:: Set problem ::
Give each line of the records below as a string in a JSON list, skipping blank lines and leaving out the pictures.

:: Task data ::
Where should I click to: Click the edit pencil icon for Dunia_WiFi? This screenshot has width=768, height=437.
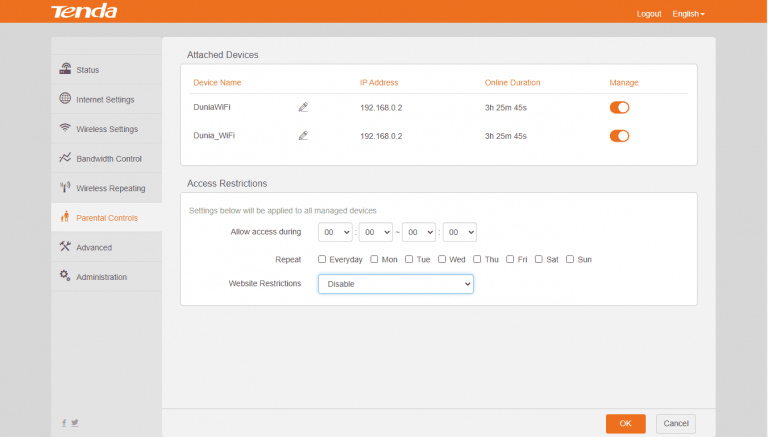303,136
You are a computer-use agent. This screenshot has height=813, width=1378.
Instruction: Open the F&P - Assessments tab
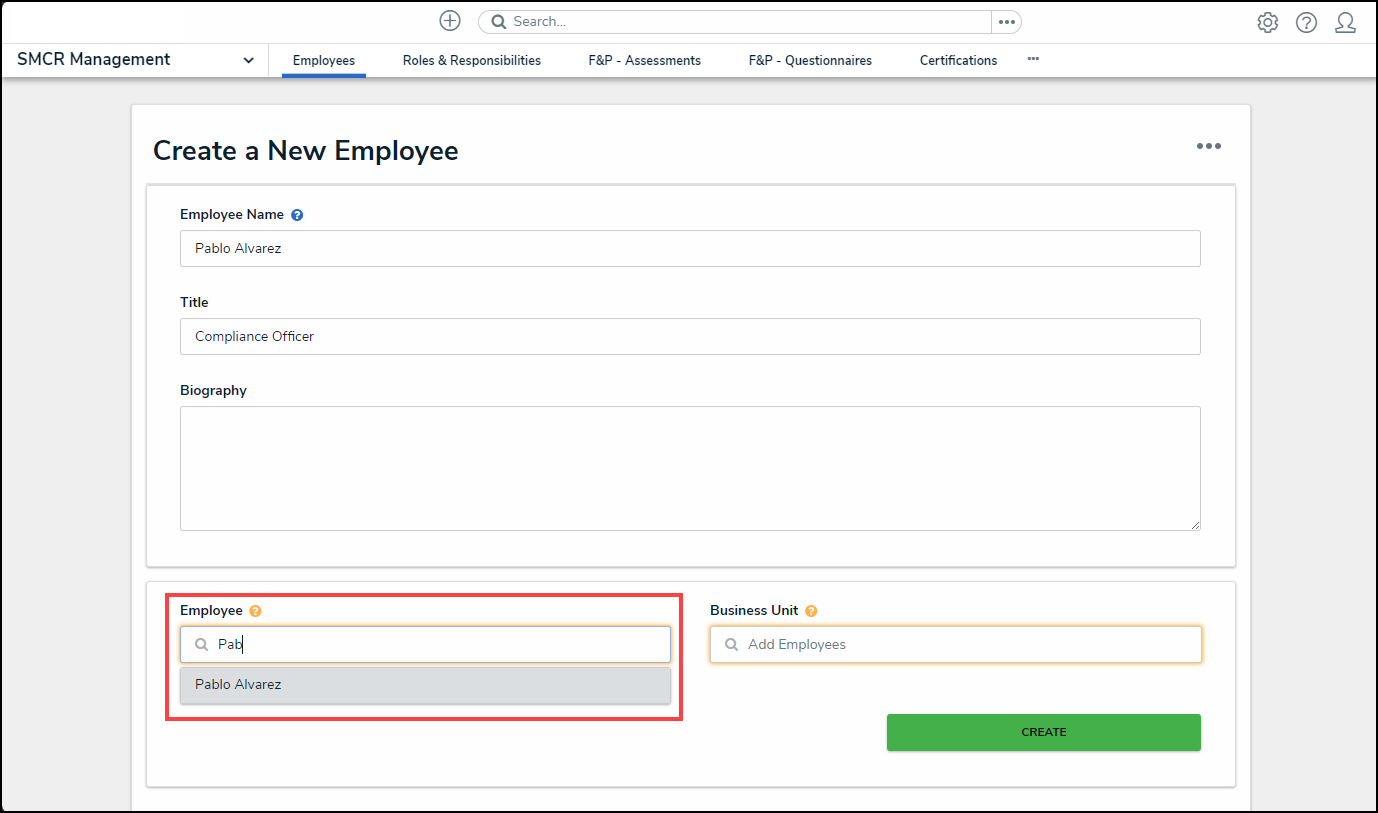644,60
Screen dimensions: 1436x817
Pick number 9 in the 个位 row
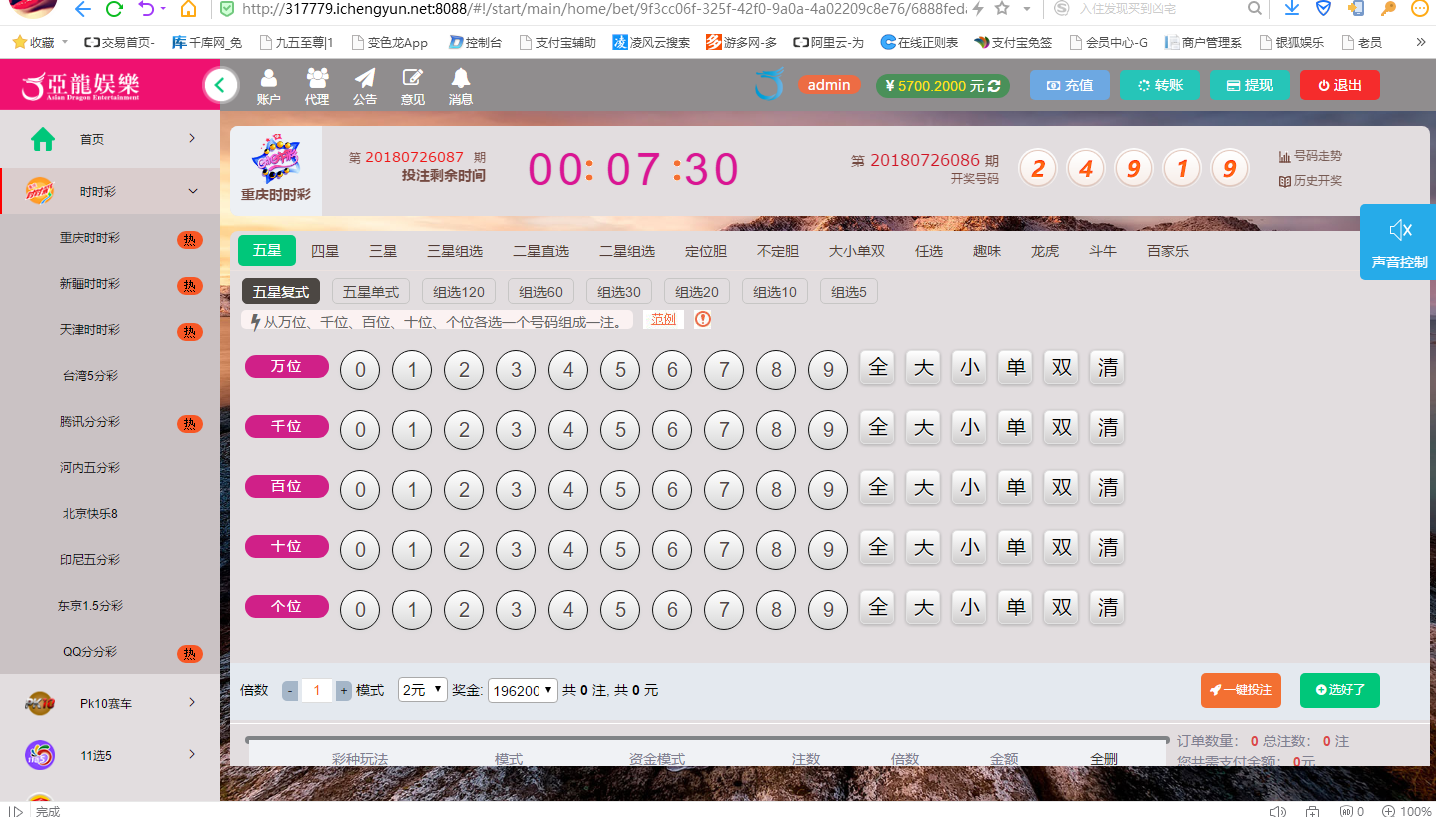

:: Solved problem ::
[
  "Where should I click to: Click the edit pencil icon for Dunia_WiFi? This screenshot has width=768, height=437.",
  "303,136",
  "You are a computer-use agent. This screenshot has height=813, width=1378.",
  "Instruction: Open the F&P - Assessments tab",
  "644,60",
  "Screen dimensions: 1436x817",
  "Pick number 9 in the 个位 row"
]